» **Task**
Each record is to be printed exactly as given, down to the last mark.

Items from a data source
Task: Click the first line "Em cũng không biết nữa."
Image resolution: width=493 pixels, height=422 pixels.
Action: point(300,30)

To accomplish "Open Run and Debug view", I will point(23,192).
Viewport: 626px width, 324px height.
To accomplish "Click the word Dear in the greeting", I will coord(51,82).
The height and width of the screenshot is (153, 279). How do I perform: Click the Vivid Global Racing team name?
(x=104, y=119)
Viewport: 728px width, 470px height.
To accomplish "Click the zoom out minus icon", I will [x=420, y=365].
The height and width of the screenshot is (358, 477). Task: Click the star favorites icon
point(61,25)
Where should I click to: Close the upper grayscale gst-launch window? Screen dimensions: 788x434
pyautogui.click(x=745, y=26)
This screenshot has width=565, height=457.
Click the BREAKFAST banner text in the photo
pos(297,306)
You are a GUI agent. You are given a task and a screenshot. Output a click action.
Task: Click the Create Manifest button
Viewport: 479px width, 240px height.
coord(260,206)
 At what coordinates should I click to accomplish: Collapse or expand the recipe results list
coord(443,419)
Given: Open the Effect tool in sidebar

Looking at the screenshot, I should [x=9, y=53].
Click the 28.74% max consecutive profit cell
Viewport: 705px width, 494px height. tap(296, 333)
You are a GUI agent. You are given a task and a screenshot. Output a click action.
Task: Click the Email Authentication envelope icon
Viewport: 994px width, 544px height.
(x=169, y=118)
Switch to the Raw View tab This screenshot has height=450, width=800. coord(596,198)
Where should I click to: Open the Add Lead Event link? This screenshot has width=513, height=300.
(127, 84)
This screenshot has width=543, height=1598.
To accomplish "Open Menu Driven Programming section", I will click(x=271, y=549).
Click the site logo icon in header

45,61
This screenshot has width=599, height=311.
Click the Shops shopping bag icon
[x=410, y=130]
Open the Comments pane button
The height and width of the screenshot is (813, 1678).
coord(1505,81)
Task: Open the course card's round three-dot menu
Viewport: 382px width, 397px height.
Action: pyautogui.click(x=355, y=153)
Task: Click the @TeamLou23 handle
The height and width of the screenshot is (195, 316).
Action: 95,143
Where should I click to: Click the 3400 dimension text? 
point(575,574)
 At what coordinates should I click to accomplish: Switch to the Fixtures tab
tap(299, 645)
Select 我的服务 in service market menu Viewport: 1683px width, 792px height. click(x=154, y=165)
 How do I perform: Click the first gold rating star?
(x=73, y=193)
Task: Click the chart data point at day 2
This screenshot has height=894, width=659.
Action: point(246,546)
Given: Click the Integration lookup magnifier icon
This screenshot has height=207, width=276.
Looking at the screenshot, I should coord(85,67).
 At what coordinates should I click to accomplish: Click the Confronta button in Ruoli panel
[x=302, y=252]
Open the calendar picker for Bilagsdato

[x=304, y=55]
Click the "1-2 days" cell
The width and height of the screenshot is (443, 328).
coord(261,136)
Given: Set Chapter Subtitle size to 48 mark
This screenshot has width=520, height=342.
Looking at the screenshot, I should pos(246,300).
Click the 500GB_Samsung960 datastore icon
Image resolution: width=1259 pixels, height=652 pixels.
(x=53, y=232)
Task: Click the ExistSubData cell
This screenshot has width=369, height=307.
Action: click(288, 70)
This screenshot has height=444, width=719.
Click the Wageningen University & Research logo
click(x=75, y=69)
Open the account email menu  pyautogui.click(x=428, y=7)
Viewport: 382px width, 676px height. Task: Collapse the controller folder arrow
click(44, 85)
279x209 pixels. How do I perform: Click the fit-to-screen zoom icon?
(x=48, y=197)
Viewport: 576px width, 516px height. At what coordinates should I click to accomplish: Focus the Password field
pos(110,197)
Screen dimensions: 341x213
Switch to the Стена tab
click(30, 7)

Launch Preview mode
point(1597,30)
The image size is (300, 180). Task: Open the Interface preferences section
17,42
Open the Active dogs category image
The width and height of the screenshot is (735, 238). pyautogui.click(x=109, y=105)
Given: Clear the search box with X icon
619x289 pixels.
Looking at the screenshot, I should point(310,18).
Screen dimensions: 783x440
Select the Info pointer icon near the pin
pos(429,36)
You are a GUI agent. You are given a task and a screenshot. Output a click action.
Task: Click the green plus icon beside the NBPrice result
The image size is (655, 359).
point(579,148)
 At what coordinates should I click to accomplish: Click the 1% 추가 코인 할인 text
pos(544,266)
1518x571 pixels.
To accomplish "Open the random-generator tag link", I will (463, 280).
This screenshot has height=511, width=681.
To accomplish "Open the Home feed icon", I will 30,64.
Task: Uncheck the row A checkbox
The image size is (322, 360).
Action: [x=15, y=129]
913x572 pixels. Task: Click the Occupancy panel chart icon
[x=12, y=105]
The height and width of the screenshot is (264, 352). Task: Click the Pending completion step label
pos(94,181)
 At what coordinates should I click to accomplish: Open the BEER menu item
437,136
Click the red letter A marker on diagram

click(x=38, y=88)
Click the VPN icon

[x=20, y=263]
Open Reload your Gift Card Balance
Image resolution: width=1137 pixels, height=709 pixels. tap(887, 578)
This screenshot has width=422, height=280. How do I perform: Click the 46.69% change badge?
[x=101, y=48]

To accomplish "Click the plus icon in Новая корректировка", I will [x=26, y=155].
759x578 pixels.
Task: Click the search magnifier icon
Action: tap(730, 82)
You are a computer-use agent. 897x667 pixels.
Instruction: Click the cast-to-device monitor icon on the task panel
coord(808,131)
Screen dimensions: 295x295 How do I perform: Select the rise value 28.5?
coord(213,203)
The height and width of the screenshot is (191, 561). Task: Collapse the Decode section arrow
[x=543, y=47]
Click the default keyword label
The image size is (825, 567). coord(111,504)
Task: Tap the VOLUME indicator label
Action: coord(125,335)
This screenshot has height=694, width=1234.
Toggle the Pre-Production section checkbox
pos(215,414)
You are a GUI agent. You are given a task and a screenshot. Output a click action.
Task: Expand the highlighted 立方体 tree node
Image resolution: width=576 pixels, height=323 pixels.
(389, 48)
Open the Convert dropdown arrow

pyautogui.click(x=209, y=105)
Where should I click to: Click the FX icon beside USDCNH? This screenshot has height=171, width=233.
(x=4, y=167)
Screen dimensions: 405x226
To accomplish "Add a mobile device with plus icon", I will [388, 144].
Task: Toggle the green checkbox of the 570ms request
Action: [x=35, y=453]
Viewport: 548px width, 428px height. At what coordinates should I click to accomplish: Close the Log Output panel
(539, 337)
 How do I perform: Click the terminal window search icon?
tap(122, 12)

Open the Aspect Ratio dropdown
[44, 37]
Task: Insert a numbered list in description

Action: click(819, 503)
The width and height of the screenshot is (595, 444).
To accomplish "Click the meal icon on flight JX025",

» **Exercise output**
Task: Click the first line "Em cũng không biết nữa."
Image resolution: width=493 pixels, height=422 pixels.
Action: point(300,30)

To accomplish "Open Run and Debug view", I will point(23,192).
Viewport: 626px width, 324px height.
To accomplish "Click the word Dear in the greeting", I will coord(51,82).
The height and width of the screenshot is (153, 279). How do I perform: Click the Vivid Global Racing team name?
(x=104, y=119)
Viewport: 728px width, 470px height.
To accomplish "Click the zoom out minus icon", I will [x=420, y=365].
The height and width of the screenshot is (358, 477). Task: Click the star favorites icon
point(61,25)
Where should I click to: Close the upper grayscale gst-launch window? Screen dimensions: 788x434
pyautogui.click(x=745, y=26)
This screenshot has width=565, height=457.
Click the BREAKFAST banner text in the photo
pos(297,306)
You are a GUI agent. You are given a task and a screenshot. Output a click action.
Task: Click the Create Manifest button
Viewport: 479px width, 240px height.
coord(260,206)
 At what coordinates should I click to accomplish: Collapse or expand the recipe results list
coord(443,419)
Given: Open the Effect tool in sidebar

Looking at the screenshot, I should [x=9, y=53].
Click the 28.74% max consecutive profit cell
Viewport: 705px width, 494px height. tap(296, 333)
You are a GUI agent. You are given a task and a screenshot. Output a click action.
Task: Click the Email Authentication envelope icon
Viewport: 994px width, 544px height.
(x=169, y=118)
Switch to the Raw View tab This screenshot has height=450, width=800. coord(596,198)
Where should I click to: Open the Add Lead Event link? This screenshot has width=513, height=300.
(127, 84)
This screenshot has width=543, height=1598.
To accomplish "Open Menu Driven Programming section", I will click(x=271, y=549).
Click the site logo icon in header

45,61
This screenshot has width=599, height=311.
Click the Shops shopping bag icon
[x=410, y=130]
Open the Comments pane button
The height and width of the screenshot is (813, 1678).
coord(1505,81)
Task: Open the course card's round three-dot menu
Viewport: 382px width, 397px height.
Action: pyautogui.click(x=355, y=153)
Task: Click the @TeamLou23 handle
The height and width of the screenshot is (195, 316).
Action: 95,143
Where should I click to: Click the 3400 dimension text? 
point(575,574)
 At what coordinates should I click to accomplish: Switch to the Fixtures tab
tap(299, 645)
Select 我的服务 in service market menu Viewport: 1683px width, 792px height. click(x=154, y=165)
 How do I perform: Click the first gold rating star?
(x=73, y=193)
Task: Click the chart data point at day 2
This screenshot has height=894, width=659.
Action: point(246,546)
Given: Click the Integration lookup magnifier icon
This screenshot has height=207, width=276.
Looking at the screenshot, I should coord(85,67).
 At what coordinates should I click to accomplish: Click the Confronta button in Ruoli panel
[x=302, y=252]
Open the calendar picker for Bilagsdato

[x=304, y=55]
Click the "1-2 days" cell
The width and height of the screenshot is (443, 328).
coord(261,136)
Given: Set Chapter Subtitle size to 48 mark
This screenshot has width=520, height=342.
Looking at the screenshot, I should pos(246,300).
Click the 500GB_Samsung960 datastore icon
Image resolution: width=1259 pixels, height=652 pixels.
(x=53, y=232)
Task: Click the ExistSubData cell
This screenshot has width=369, height=307.
Action: click(288, 70)
This screenshot has height=444, width=719.
Click the Wageningen University & Research logo
click(x=75, y=69)
Open the account email menu  pyautogui.click(x=428, y=7)
Viewport: 382px width, 676px height. Task: Collapse the controller folder arrow
click(44, 85)
279x209 pixels. How do I perform: Click the fit-to-screen zoom icon?
(x=48, y=197)
Viewport: 576px width, 516px height. At what coordinates should I click to accomplish: Focus the Password field
pos(110,197)
Screen dimensions: 341x213
Switch to the Стена tab
click(30, 7)

Launch Preview mode
point(1597,30)
The image size is (300, 180). Task: Open the Interface preferences section
17,42
Open the Active dogs category image
The width and height of the screenshot is (735, 238). pyautogui.click(x=109, y=105)
Given: Clear the search box with X icon
619x289 pixels.
Looking at the screenshot, I should point(310,18).
Screen dimensions: 783x440
Select the Info pointer icon near the pin
pos(429,36)
You are a GUI agent. You are given a task and a screenshot. Output a click action.
Task: Click the green plus icon beside the NBPrice result
The image size is (655, 359).
point(579,148)
 At what coordinates should I click to accomplish: Click the 1% 추가 코인 할인 text
pos(544,266)
1518x571 pixels.
To accomplish "Open the random-generator tag link", I will (463, 280).
This screenshot has height=511, width=681.
To accomplish "Open the Home feed icon", I will 30,64.
Task: Uncheck the row A checkbox
The image size is (322, 360).
Action: [x=15, y=129]
913x572 pixels. Task: Click the Occupancy panel chart icon
[x=12, y=105]
The height and width of the screenshot is (264, 352). Task: Click the Pending completion step label
pos(94,181)
 At what coordinates should I click to accomplish: Open the BEER menu item
437,136
Click the red letter A marker on diagram

click(x=38, y=88)
Click the VPN icon

[x=20, y=263]
Open Reload your Gift Card Balance
Image resolution: width=1137 pixels, height=709 pixels. tap(887, 578)
This screenshot has width=422, height=280. How do I perform: Click the 46.69% change badge?
[x=101, y=48]

To accomplish "Click the plus icon in Новая корректировка", I will [x=26, y=155].
759x578 pixels.
Task: Click the search magnifier icon
Action: tap(730, 82)
You are a computer-use agent. 897x667 pixels.
Instruction: Click the cast-to-device monitor icon on the task panel
coord(808,131)
Screen dimensions: 295x295 How do I perform: Select the rise value 28.5?
coord(213,203)
The height and width of the screenshot is (191, 561). Task: Collapse the Decode section arrow
[x=543, y=47]
Click the default keyword label
The image size is (825, 567). coord(111,504)
Task: Tap the VOLUME indicator label
Action: coord(125,335)
This screenshot has height=694, width=1234.
Toggle the Pre-Production section checkbox
pos(215,414)
You are a GUI agent. You are given a task and a screenshot. Output a click action.
Task: Expand the highlighted 立方体 tree node
Image resolution: width=576 pixels, height=323 pixels.
(389, 48)
Open the Convert dropdown arrow

pyautogui.click(x=209, y=105)
Where should I click to: Click the FX icon beside USDCNH? This screenshot has height=171, width=233.
(x=4, y=167)
Screen dimensions: 405x226
To accomplish "Add a mobile device with plus icon", I will [388, 144].
Task: Toggle the green checkbox of the 570ms request
Action: [x=35, y=453]
Viewport: 548px width, 428px height. At what coordinates should I click to accomplish: Close the Log Output panel
(539, 337)
 How do I perform: Click the terminal window search icon?
tap(122, 12)

Open the Aspect Ratio dropdown
[44, 37]
Task: Insert a numbered list in description

Action: click(819, 503)
The width and height of the screenshot is (595, 444).
To accomplish "Click the meal icon on flight JX025",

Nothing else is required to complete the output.